Pada sesi kedua, guru memandu kegiatan Structured Academic Controversy, di mana dua kelompok berpasangan untuk berdiskusi dan berdebat mengenai strategi penyelesaian konflik. Kegiatan ini membantu siswa melihat perbedaan sudut pandang secara lebih objektif dan kritis.
Sesi ketiga diakhiri dengan role-play diplomasi, di mana siswa mensimulasikan perundingan damai antara berbagai pihak yang terlibat. Setiap kelompok kemudian membuat poster atau mini-proposal strategi perdamaian, yang dipresentasikan di depan kelas dengan dukungan visual sederhana (poster kertas atau digital).
Sebagai penutup, siswa menulis refleksi pribadi mengenai pelajaran yang mereka peroleh, nilai-nilai empati dan toleransi yang muncul, serta relevansinya bagi kehidupan sosial di sekolah maupun masyarakat.

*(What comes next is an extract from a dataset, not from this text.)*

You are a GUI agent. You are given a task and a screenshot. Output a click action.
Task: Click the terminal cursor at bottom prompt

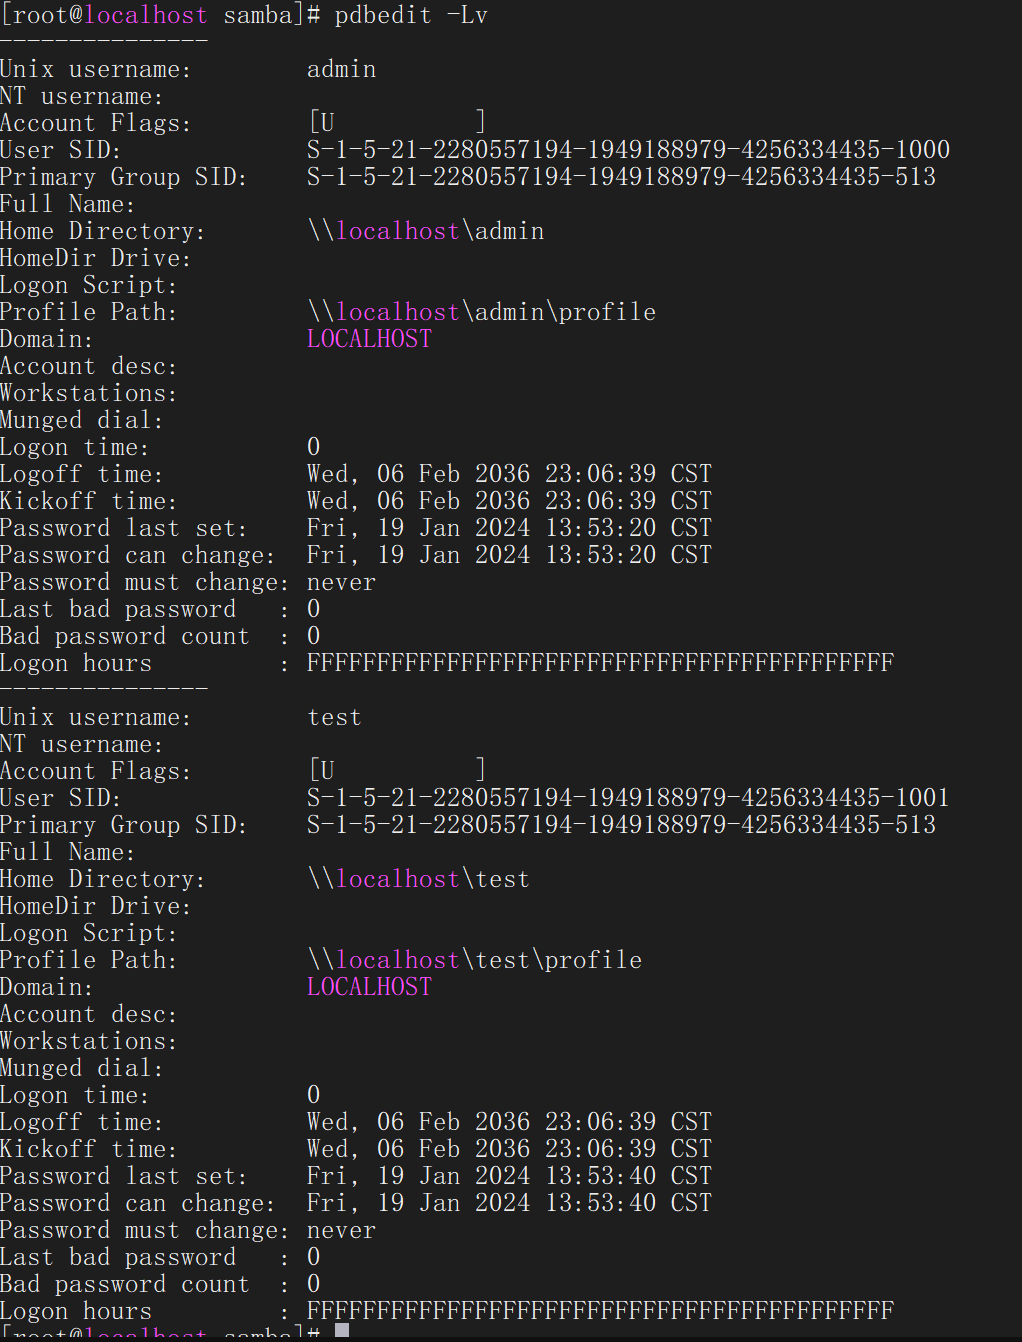pos(342,1331)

e. Penilaian dan Umpan Balik
Penilaian dilakukan secara berkelanjutan dengan menggabungkan aspek proses dan produk. Penilaian formatif mencakup observasi guru terhadap keaktifan siswa, kolaborasi kelompok, kemampuan berpikir kritis, serta partisipasi dalam diskusi. Penilaian sumatif meliputi kualitas analisis konflik, kreativitas dan kelayakan solusi perdamaian, serta kedalaman refleksi pribadi siswa.
Indikator penilaian dapat meliputi:
 Kemampuan menggunakan data atau bukti (20%)
a. Kedalaman analisis dan argumentasi (25%)
b. Orisinalitas solusi dan kreativitas (20%)
c. Kerja sama dan kontribusi dalam kelompok (15%)
d. Kualitas komunikasi dan presentasi (10%)
e. Refleksi pribadi yang menunjukkan empati dan pemahaman nilai perdamaian (10%)
Guru memberikan umpan balik langsung secara lisan saat diskusi dan presentasi, serta menuliskan komentar singkat di lembar hasil kerja siswa. Siswa juga diajak untuk memberikan peer feedback terhadap karya teman sekelas agar terbentuk budaya reflektif dan saling menghargai.